- **Activity**:
Leave out the lines before the one with "Click the Create Poll list icon"; output that line and all remaining lines of the records exactly.

- **Provided data**:
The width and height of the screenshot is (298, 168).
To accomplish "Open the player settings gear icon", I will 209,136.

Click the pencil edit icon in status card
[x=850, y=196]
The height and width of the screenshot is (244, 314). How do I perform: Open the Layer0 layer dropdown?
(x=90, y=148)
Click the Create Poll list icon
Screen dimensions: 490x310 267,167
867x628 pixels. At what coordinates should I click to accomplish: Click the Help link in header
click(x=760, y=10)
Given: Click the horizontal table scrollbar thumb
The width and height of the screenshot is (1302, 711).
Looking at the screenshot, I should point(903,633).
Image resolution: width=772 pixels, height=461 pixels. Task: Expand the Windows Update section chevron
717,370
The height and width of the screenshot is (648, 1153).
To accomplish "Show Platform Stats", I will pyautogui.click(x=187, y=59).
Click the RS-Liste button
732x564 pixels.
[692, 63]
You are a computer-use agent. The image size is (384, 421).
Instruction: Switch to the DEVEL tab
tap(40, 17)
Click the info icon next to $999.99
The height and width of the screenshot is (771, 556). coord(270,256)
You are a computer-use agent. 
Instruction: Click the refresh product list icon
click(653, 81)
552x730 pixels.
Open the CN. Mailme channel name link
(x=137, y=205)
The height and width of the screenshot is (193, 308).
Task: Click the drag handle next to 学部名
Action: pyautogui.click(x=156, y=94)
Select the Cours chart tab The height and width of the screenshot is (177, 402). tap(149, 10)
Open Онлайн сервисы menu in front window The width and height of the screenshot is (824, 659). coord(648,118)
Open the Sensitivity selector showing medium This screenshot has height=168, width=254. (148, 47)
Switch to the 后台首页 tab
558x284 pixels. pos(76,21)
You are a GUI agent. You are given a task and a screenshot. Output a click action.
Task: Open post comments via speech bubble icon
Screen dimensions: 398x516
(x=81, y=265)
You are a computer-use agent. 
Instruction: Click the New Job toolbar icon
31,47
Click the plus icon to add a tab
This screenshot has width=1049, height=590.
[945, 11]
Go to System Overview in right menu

- **Task solution**:
Click the Create Poll list icon
Screen dimensions: 490x310 267,167
867x628 pixels. At what coordinates should I click to accomplish: Click the Help link in header
click(x=760, y=10)
Given: Click the horizontal table scrollbar thumb
The width and height of the screenshot is (1302, 711).
Looking at the screenshot, I should point(903,633).
Image resolution: width=772 pixels, height=461 pixels. Task: Expand the Windows Update section chevron
717,370
The height and width of the screenshot is (648, 1153).
To accomplish "Show Platform Stats", I will pyautogui.click(x=187, y=59).
Click the RS-Liste button
732x564 pixels.
[692, 63]
You are a computer-use agent. The image size is (384, 421).
Instruction: Switch to the DEVEL tab
tap(40, 17)
Click the info icon next to $999.99
The height and width of the screenshot is (771, 556). coord(270,256)
You are a computer-use agent. 
Instruction: Click the refresh product list icon
click(653, 81)
552x730 pixels.
Open the CN. Mailme channel name link
(x=137, y=205)
The height and width of the screenshot is (193, 308).
Task: Click the drag handle next to 学部名
Action: pyautogui.click(x=156, y=94)
Select the Cours chart tab The height and width of the screenshot is (177, 402). tap(149, 10)
Open Онлайн сервисы menu in front window The width and height of the screenshot is (824, 659). coord(648,118)
Open the Sensitivity selector showing medium This screenshot has height=168, width=254. (148, 47)
Switch to the 后台首页 tab
558x284 pixels. pos(76,21)
You are a GUI agent. You are given a task and a screenshot. Output a click action.
Task: Open post comments via speech bubble icon
Screen dimensions: 398x516
(x=81, y=265)
You are a computer-use agent. 
Instruction: Click the New Job toolbar icon
31,47
Click the plus icon to add a tab
This screenshot has width=1049, height=590.
[945, 11]
Go to System Overview in right menu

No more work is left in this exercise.